(Information shown)

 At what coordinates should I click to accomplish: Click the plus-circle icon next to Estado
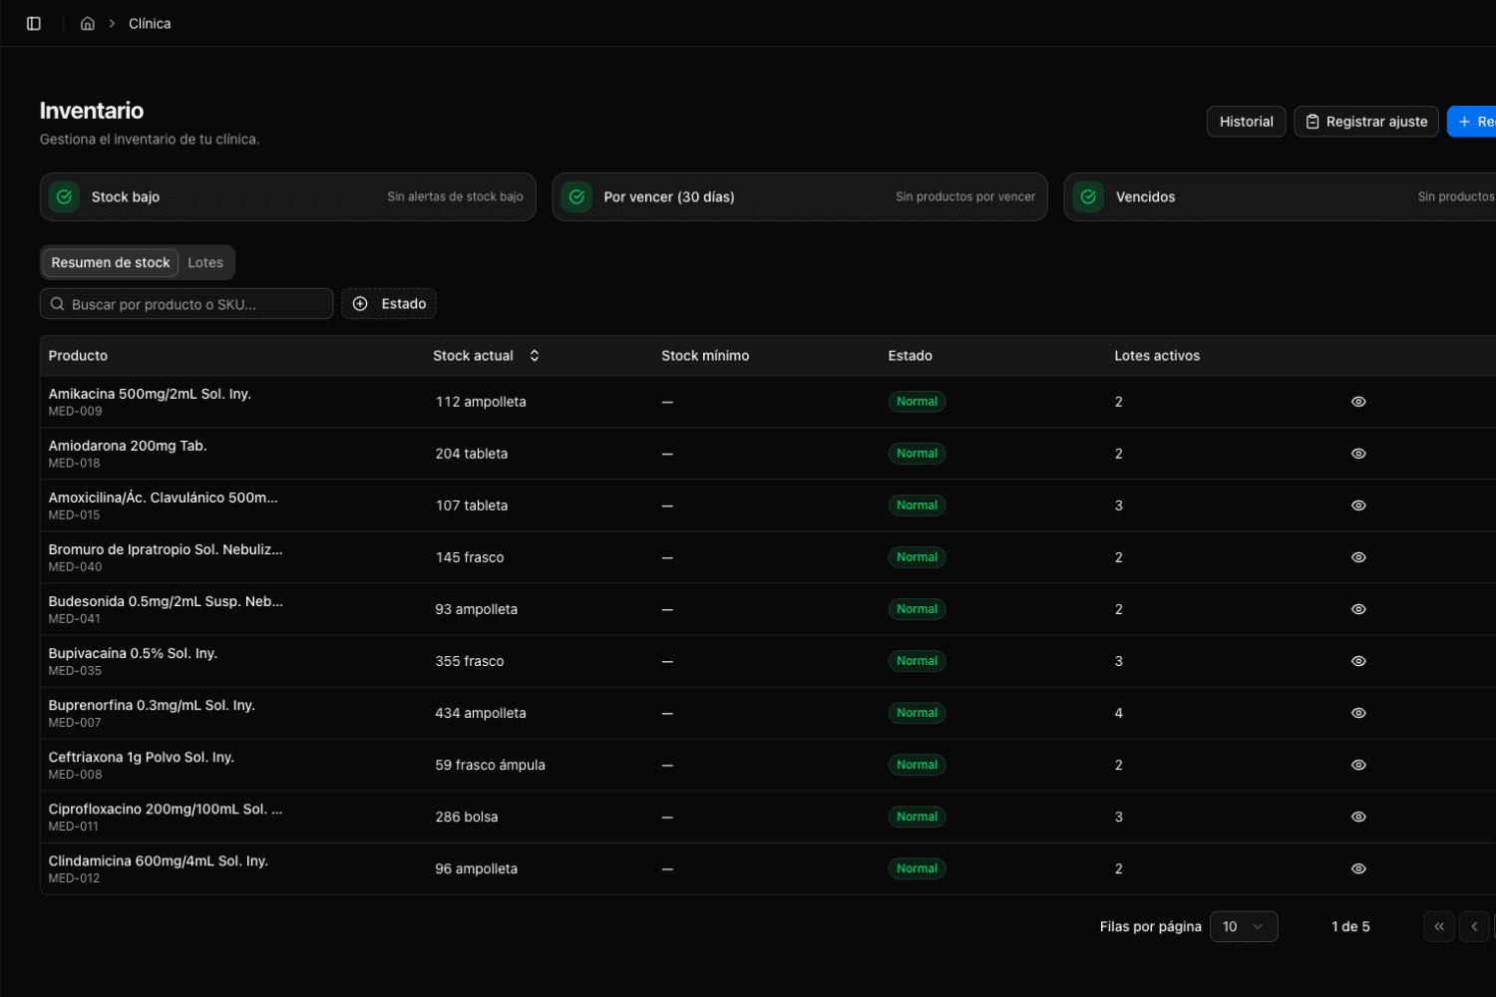click(x=360, y=303)
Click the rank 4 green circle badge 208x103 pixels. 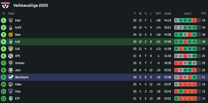coord(3,42)
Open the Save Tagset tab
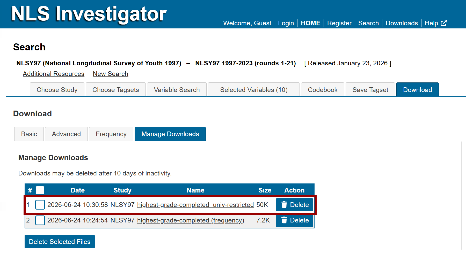The height and width of the screenshot is (262, 466). tap(370, 90)
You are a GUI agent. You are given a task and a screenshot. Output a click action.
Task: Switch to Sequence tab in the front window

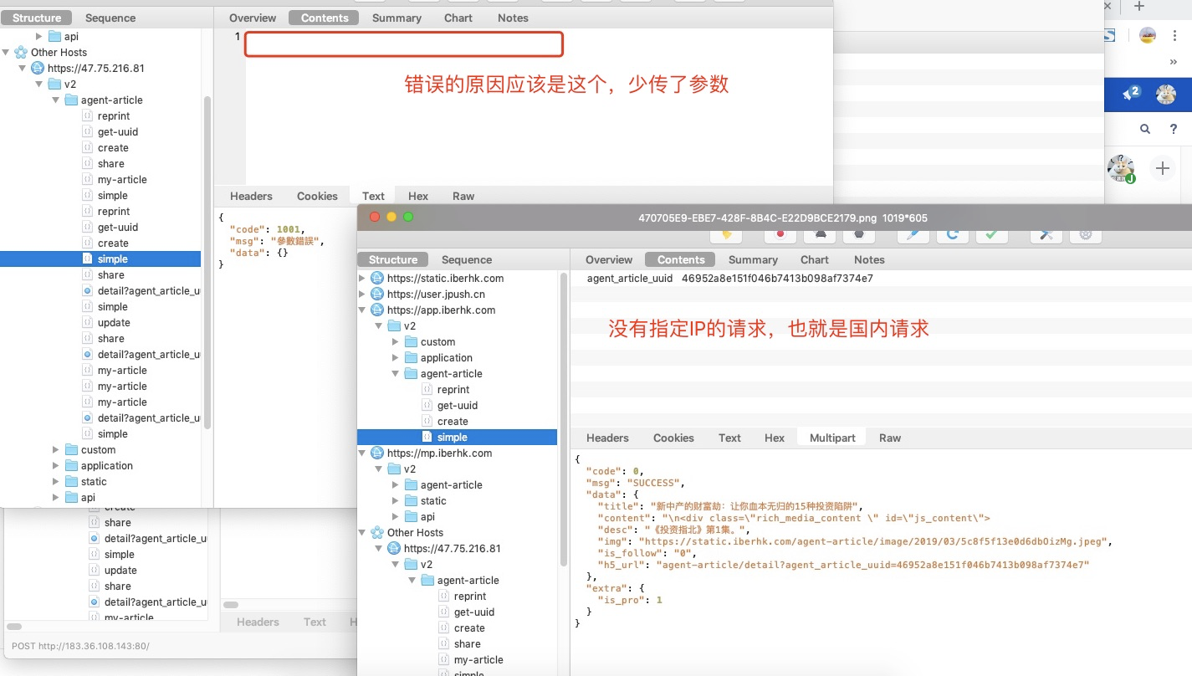[x=466, y=259]
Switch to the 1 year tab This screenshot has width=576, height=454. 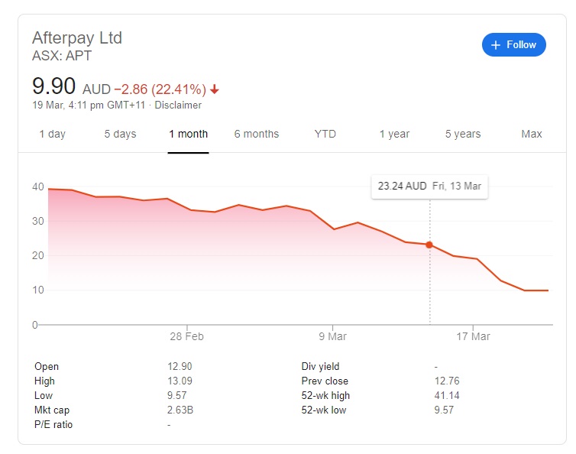point(394,134)
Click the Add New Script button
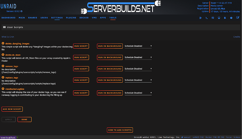The image size is (242, 139). click(x=12, y=109)
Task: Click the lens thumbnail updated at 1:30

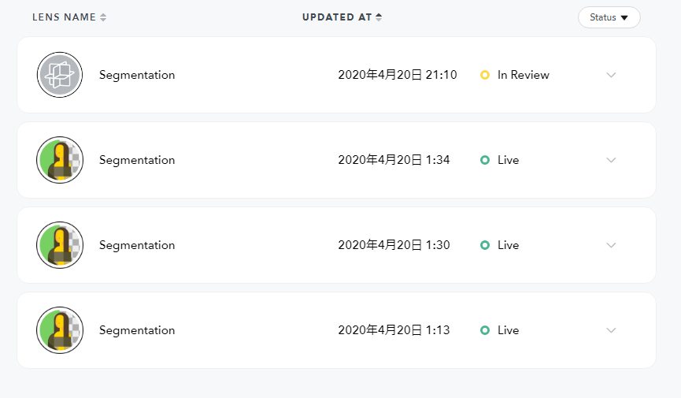Action: click(x=60, y=245)
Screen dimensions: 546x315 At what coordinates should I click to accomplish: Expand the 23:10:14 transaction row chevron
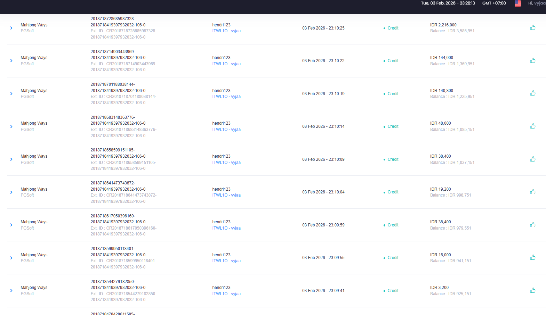coord(11,126)
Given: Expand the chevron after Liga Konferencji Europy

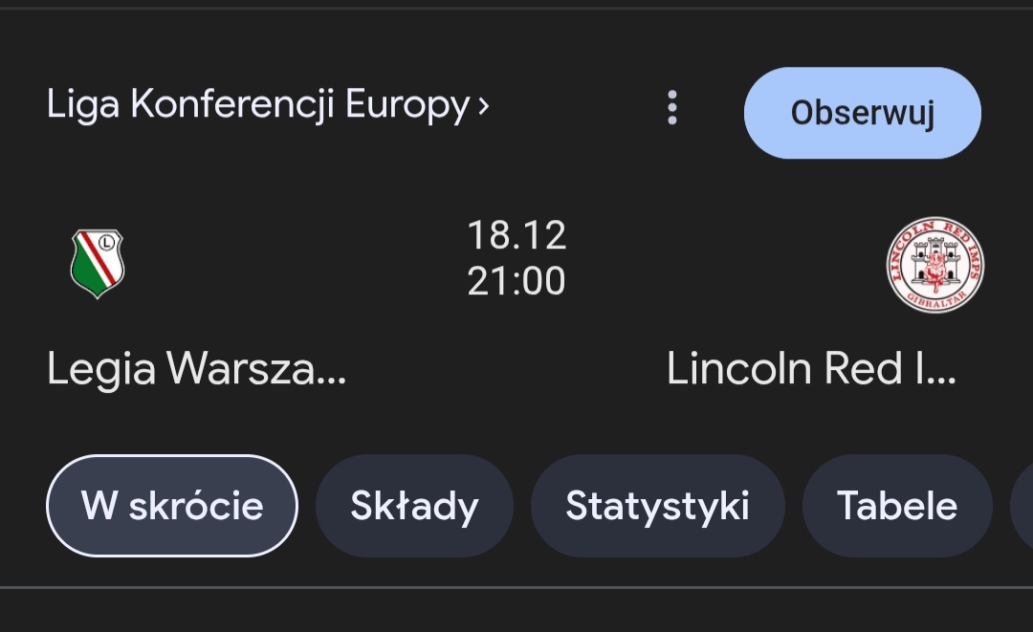Looking at the screenshot, I should coord(483,105).
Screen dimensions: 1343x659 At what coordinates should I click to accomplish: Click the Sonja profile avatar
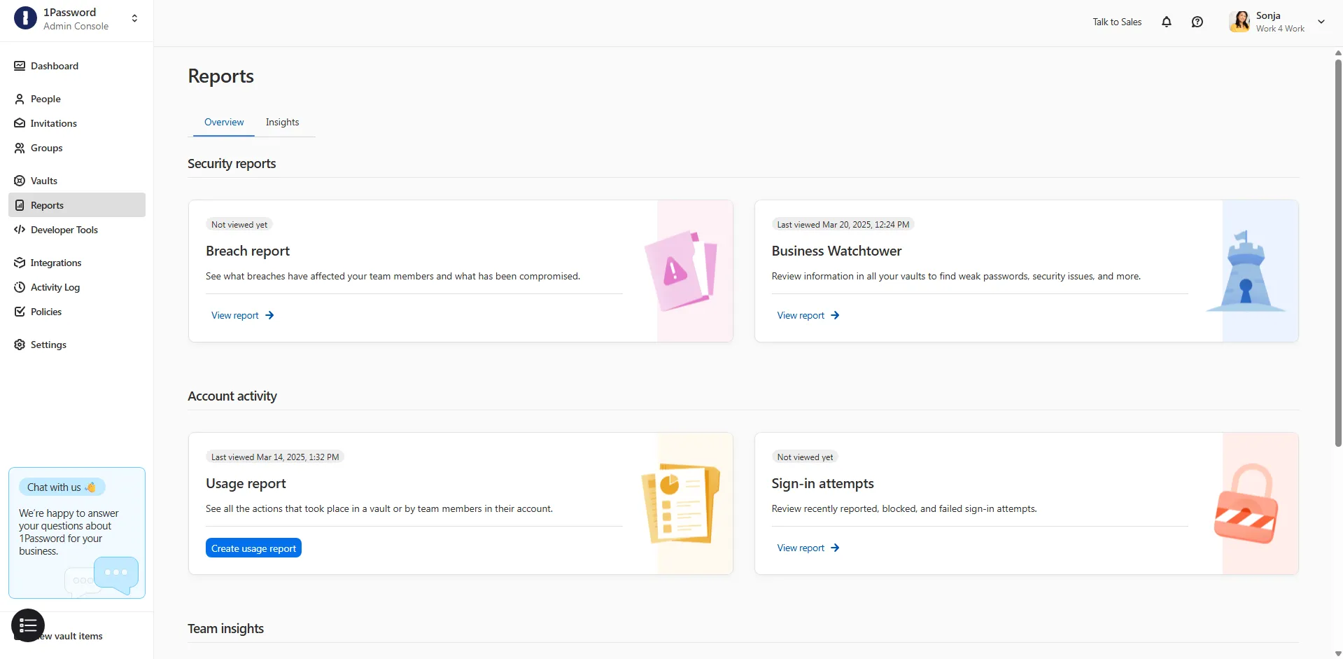1239,22
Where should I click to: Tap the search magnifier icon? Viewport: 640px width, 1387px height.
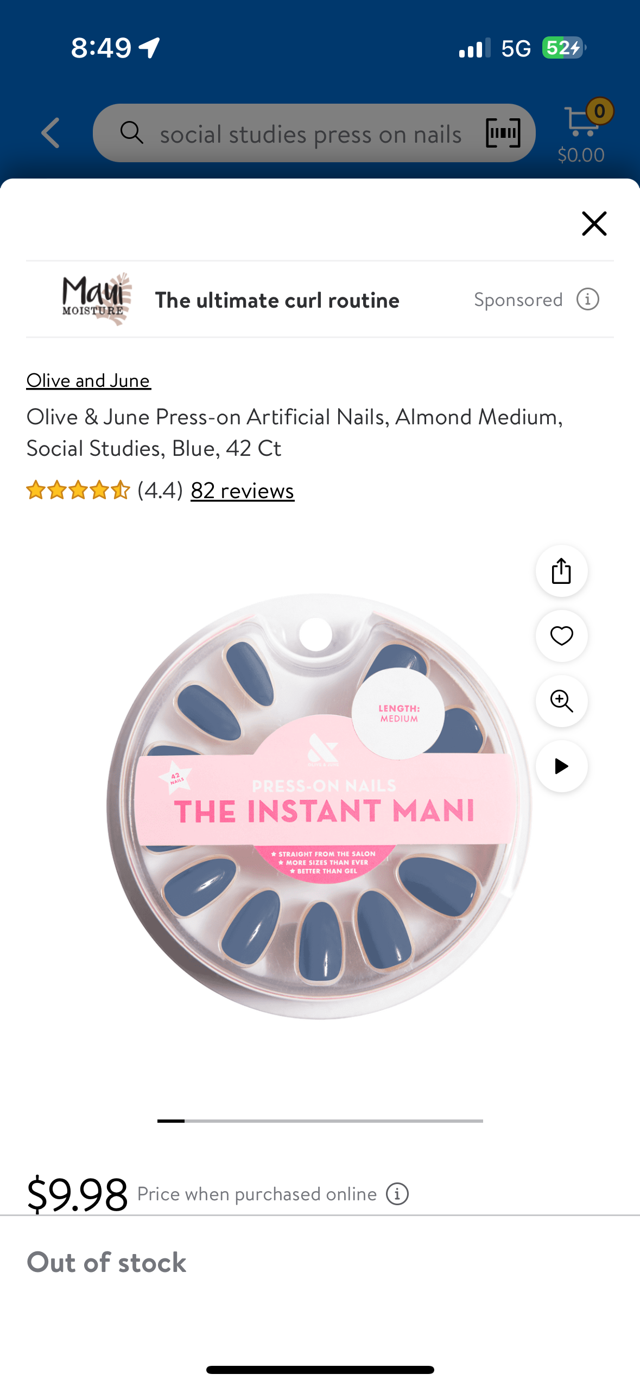click(132, 133)
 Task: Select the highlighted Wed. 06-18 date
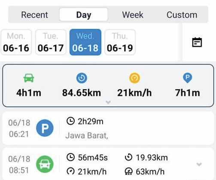[x=85, y=42]
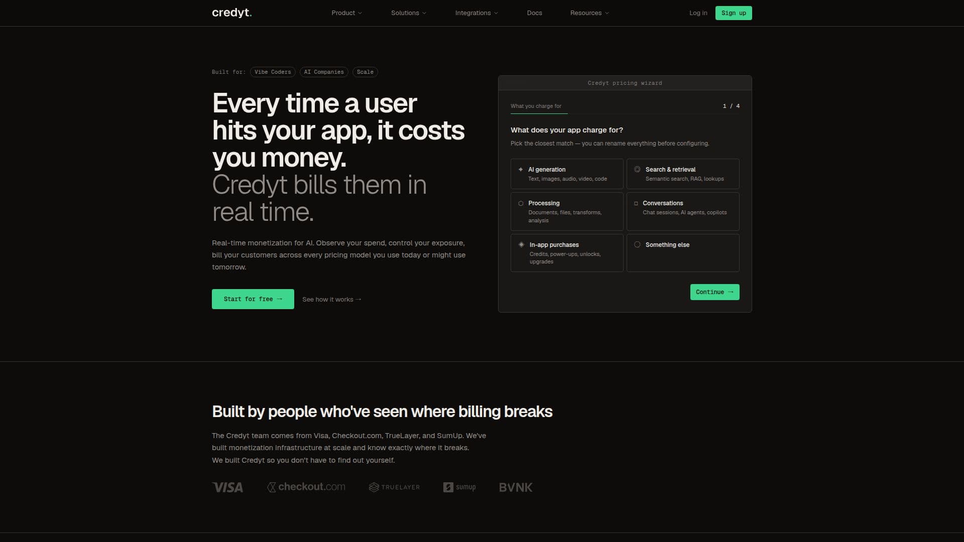Pick the Processing option card
The height and width of the screenshot is (542, 964).
[567, 211]
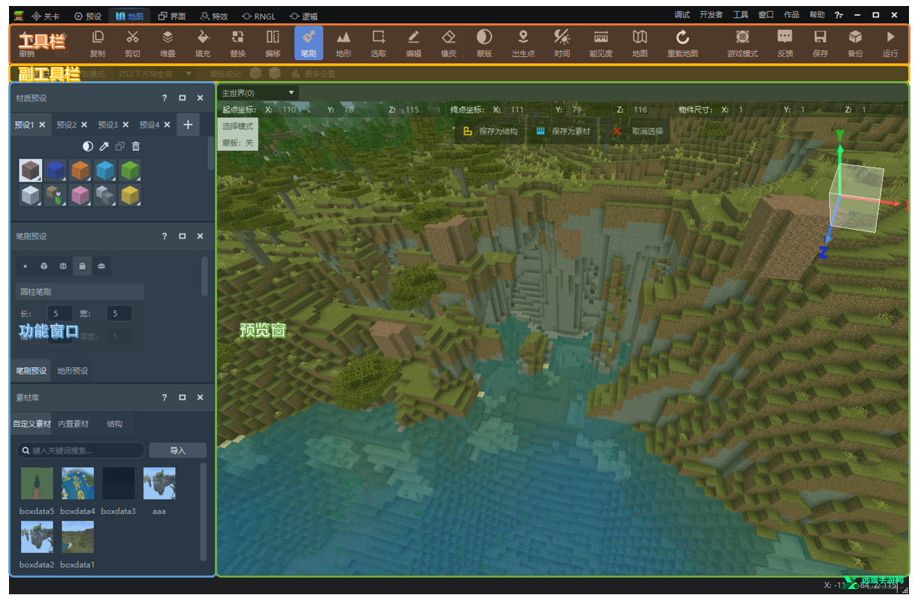915x601 pixels.
Task: Click the trash icon in 材质预设 panel
Action: 136,146
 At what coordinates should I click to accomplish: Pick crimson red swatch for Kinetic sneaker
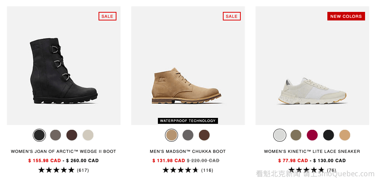pyautogui.click(x=312, y=135)
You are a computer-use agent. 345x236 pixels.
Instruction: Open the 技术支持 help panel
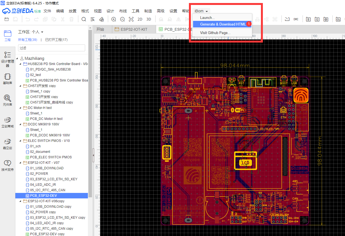point(7,165)
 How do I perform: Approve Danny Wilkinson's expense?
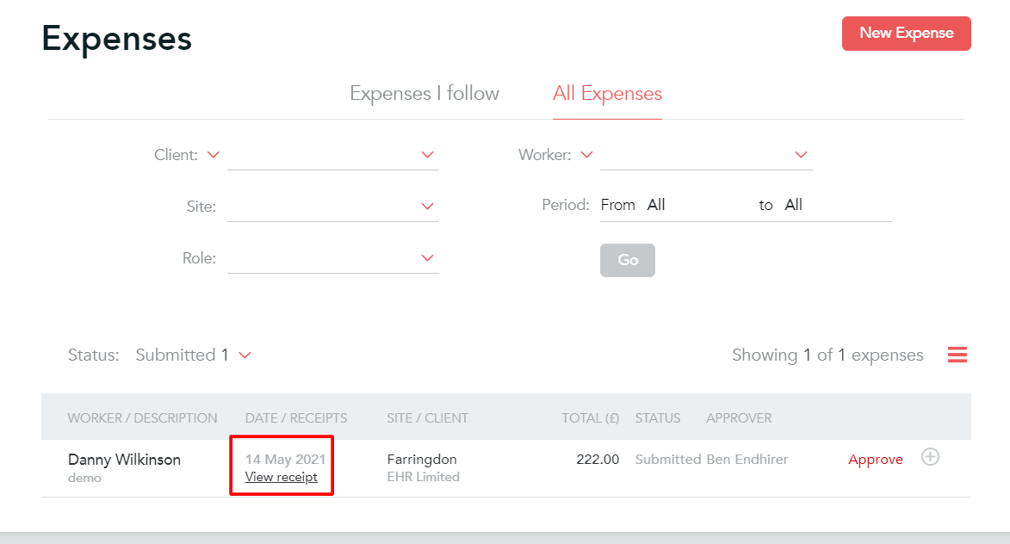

(Task brief)
Transcribe only the lines from the one holding "Task: Select the highlighted Wed. 06-18 date" through the last line of the listing above, inclusive, and do not include the pictures.

(Response for this exercise)
 Task: Select the highlighted Wed. 06-18 date
[x=85, y=42]
Pick the Processing option card
The height and width of the screenshot is (542, 964).
[567, 211]
915x601 pixels.
Task: Click the trash icon in 材质预设 panel
Action: 136,146
 At what coordinates should I click to accomplish: Pick crimson red swatch for Kinetic sneaker
pyautogui.click(x=312, y=135)
You are a computer-use agent. 345x236 pixels.
Instruction: Open the 技术支持 help panel
point(7,165)
 How do I perform: Approve Danny Wilkinson's expense?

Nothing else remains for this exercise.